As a marathon runner, I figured I’d accomplished my share of tough workouts and sustained a full resume of grueling injuries and that a little trail trek on my bike would be a piece o' cake. Wrong…
3 minutes was all it took to change my mind.
When the pavement under my knobby tires dissolved into a dirt incline at the trailhead, my pep lagged and sapped the rhythm from my legs.
The challenge was more than just physical. Proving myself (and returning to civilization with a respectable report) soon became my reason to dig into uncharted depths of my own will.
Panic set in a few minutes later. The guy I was with said we had 7 miles (up) to go…and that we had only just begun. He wasn’t even breathing hard. Bound and determined, I dug on.
The sun beat down. The dry dirt blew.
Sweat poured down my back. The power in my legs drained crank by crank, until the pain reached a constant -- further agony was just not possible. The muscles in my thighs were nothing but rusty clumps.
My arms, back and shoulders tightened their clamp on my neck.
I glanced up the trail to my friend. He finally had a steady stream of sweat pouring down his face, yet he remained agile. His legs pumped steady like pistons...except when he had to stop (frequently) and wait for me.

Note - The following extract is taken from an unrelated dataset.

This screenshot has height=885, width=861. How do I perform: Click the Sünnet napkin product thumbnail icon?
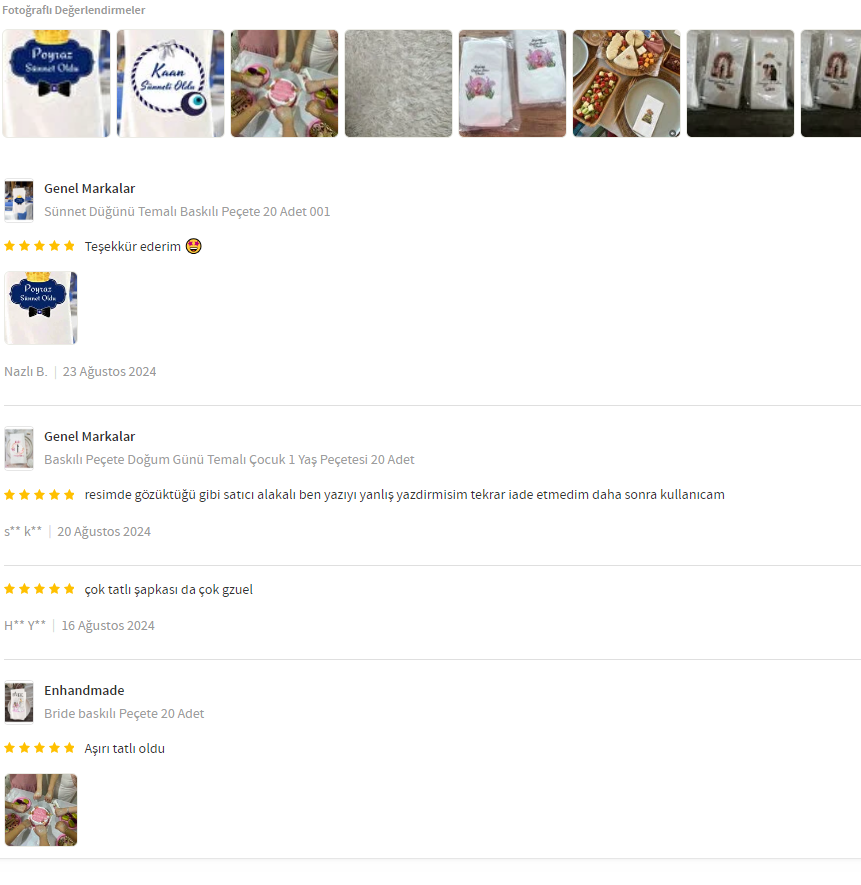[19, 200]
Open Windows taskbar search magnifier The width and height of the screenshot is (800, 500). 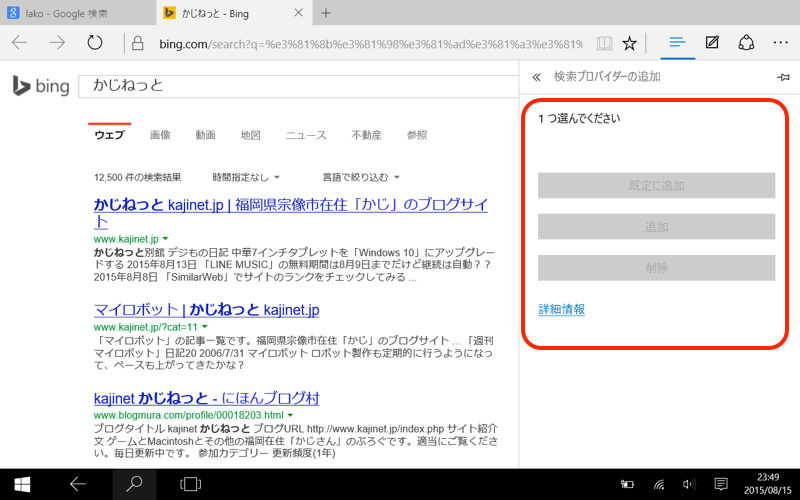[x=134, y=484]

That's when I learned my first lesson. "Relax," he said. That's it. And then he was gone.
At first I was annoyed. Relax? In something so intense, it didn't make sense.
Relax...ok. The first downhill was at my front tire. I gazed doubtfully at the descent. Relax.
I could feel his cocky-headed "let's get a move on" stare from a football field away. I hopped on, lightly gripped the handlebars, took a deeeeeeep breath...and relaxed down the hill.
My wheels glided over the rutted and rocky terrain -- the same surface that, before the "relax" suggestion, would have had me riding the breaks and jamming into each rough glitch ... maybe even tossing me over the bike.
But just like snow skiing, the downhill was much smoother than expected. My heart raced. Adrenaline saturated my veins.
I stood up on my pedals, relaxed a bit more and soared down the mountain.
Addicted.
The next climb, a bit steeper this time was a whole different animal now. Faster, relaxed in the upper body - balanced in the legs. The peak's invitation pulled me.
The payoff? A great big screaming downhill pat-on-the-back!
When we got back down to the trailhead, I was ga-ga, in love with the ride.
Focus on the challenge and not the punishment. It changes everything. Not only on the trail, but at work, in relationships, at play, in creativity.
Every chance I get, I'm back up there. Different reasons summon me: the need for adventure, exercise, solitude, companionship, challenge, beauty.
A reason for every day of the week, plus a day of rest!